Rarely does the third entry in a trilogy surpass its predecessors, and so it goes with Quiara Alegría Hudes’ The Happiest Song Plays Last, a continuation of her plays about Puerto Rican Iraq War veteran Elliot and his cousin Yaz.
In this case, that’s no slight to Happiest Song, which has the tough task of following the Pulitzer-winning Water by the Spoonful, a deft weaving of stories about addiction and loss, with chatroom communication functioning as a meaningful device and not just a gimmick.

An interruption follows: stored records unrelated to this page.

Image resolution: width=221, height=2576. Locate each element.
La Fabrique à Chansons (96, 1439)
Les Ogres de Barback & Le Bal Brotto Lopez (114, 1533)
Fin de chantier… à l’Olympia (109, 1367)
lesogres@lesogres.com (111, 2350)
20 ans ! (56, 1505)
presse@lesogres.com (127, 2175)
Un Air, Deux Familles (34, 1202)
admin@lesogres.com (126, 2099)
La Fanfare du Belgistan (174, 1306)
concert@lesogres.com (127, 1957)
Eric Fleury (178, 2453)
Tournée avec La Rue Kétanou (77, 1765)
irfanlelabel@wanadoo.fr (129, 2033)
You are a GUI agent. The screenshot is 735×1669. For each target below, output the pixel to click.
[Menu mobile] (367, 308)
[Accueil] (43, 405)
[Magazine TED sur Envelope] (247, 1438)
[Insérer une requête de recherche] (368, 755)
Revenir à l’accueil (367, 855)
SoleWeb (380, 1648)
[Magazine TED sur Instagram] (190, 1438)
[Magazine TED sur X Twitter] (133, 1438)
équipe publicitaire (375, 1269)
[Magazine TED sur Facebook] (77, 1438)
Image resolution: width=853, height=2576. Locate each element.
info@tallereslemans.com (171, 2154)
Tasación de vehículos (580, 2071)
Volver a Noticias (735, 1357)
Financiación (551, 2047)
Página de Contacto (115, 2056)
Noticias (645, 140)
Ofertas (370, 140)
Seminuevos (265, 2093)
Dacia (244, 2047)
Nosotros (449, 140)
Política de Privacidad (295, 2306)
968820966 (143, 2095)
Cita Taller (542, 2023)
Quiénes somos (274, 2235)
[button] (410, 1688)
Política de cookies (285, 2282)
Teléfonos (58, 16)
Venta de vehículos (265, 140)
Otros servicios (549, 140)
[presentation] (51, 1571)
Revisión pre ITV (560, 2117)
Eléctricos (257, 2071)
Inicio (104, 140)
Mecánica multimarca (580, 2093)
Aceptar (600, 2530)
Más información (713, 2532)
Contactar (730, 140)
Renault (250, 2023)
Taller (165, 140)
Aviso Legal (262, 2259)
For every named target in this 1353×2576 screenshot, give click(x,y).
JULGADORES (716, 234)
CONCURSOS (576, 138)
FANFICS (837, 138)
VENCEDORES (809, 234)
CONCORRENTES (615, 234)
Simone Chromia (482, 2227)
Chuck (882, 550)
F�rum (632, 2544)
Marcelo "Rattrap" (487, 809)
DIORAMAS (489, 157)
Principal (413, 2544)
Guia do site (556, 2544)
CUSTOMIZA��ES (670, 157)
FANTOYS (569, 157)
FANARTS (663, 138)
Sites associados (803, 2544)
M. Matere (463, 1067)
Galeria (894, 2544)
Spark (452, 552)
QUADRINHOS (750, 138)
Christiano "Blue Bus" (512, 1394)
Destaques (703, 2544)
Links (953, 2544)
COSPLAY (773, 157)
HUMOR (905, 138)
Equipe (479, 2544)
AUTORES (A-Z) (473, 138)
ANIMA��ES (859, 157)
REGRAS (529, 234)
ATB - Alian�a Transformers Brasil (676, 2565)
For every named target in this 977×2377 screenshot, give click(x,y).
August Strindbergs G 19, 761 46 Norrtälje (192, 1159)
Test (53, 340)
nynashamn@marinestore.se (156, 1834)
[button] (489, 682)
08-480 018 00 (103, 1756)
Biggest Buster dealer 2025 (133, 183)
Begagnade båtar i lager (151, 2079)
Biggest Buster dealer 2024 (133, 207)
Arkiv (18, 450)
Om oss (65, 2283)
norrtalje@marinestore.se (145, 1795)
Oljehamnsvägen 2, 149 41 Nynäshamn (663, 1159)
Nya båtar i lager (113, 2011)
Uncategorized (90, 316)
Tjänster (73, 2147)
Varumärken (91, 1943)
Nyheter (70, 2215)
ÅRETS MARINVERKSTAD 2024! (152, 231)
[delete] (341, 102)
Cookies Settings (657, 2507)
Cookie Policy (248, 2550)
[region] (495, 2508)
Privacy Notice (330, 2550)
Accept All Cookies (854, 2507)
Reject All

In this third and final part, Hudes naturally gravitates toward tales of attempted renewal, with the Arab Spring as backdrop. Hudes’ facility for heartfelt poetic dialogue remains, but the play doesn’t work quite as well. The interlocking story structure is more arbitrary. Moments of magical realism feel more forced. The wrenching possibilities of a late revelation are even more tidily wrapped up.
Some of these flaws are amplified in an uneven Theatre22 production that has its own expectations to live up to. The company’s 2015 production of Water by the Spoonful was one of that year’s standouts, sensitively directed by Julie Beckman, with an excellent cast that included Rose Cano and the late G. Valmont Thomas. (Theatre22 also presented a reading of the trilogy’s first part, Elliot, a Soldier’s Fugue.)
Beckman returns to direct, and her canny ability to draw out conflicting emotions in a scene is visible in some of the play’s stronger moments, like when Elliot (Joshua Chessin-Yudin), who’s fulfilled his dream of working in the movies, discovers the true heritage of Ali (Agastya Kohli), an on-set Iraqi consultant with whom he’s formed a fast bond.
More common though are scenes where performances grate against Hudes’ tendencies toward melodrama. She certainly likes an emotional crescendo, but not every scene requires the outsized acting that continually crops up in Theatre22’s staging.
Elliot and Yaz’s stories run parallel in Happiest Song. While he’s been promoted from military consultant to lead actor on a war movie being shot in Jordan, she (Aida Leguizamon) has moved into the working-class Philadelphia neighborhood where their family has deep roots. She’s still teaching music, but she’s also become the de facto neighborhood caretaker, her stove laden with pots of food and her door always open to welcome in people like Lefty (Rich Hawkins), a homeless man who calls her Mom.
Both Elliot and Yaz have new romantic prospects. For Elliot, it’s Shar (Lexi Chipman), the lead actress on his movie who’s a quarter Egyptian and a quarter Iranian, grew up in Beverly Hills and learned Arabic to make herself more marketable as an actor. For Yaz, it’s Agustín (Michael D. Blum), a married neighbor at least 20 years her senior who’s an enthusiastic drinker and player of the Puerto Rican cuatro, a guitar-like instrument that provides the play’s musical backing. (Aside from a plucked string here and there, it’s all canned music.)
Elliot and Yaz stay in touch by video chatting in a series of awkwardly staged scenes that have Chessin-Yudin staring out into nothingness while Leguizamon peers into a laptop. That sense of disconnection pervades their scenes together, which have barely a hint of their deeply forged familial bond.
For his part, Chessin-Yudin gives the play’s most passionately felt performance, tipping a touch too far into “oorah!” theatrics, but still getting at the heart of Elliot’s desire for change in his life and in the world. Leguizamon’s stiff, affected portrayals of sympathy and longing keep Yaz’s desires at arm’s length.
Hudes’ Elliot Trilogy is all about the families we make, and how patchwork connections can become something much more profound than the sum of their disparate parts. The same applies to her writing, as discrete scenes cohere over the course of the play. Or maybe they don’t. Still, Hudes’ boundless empathy for her characters has a way of covering for the shortcomings.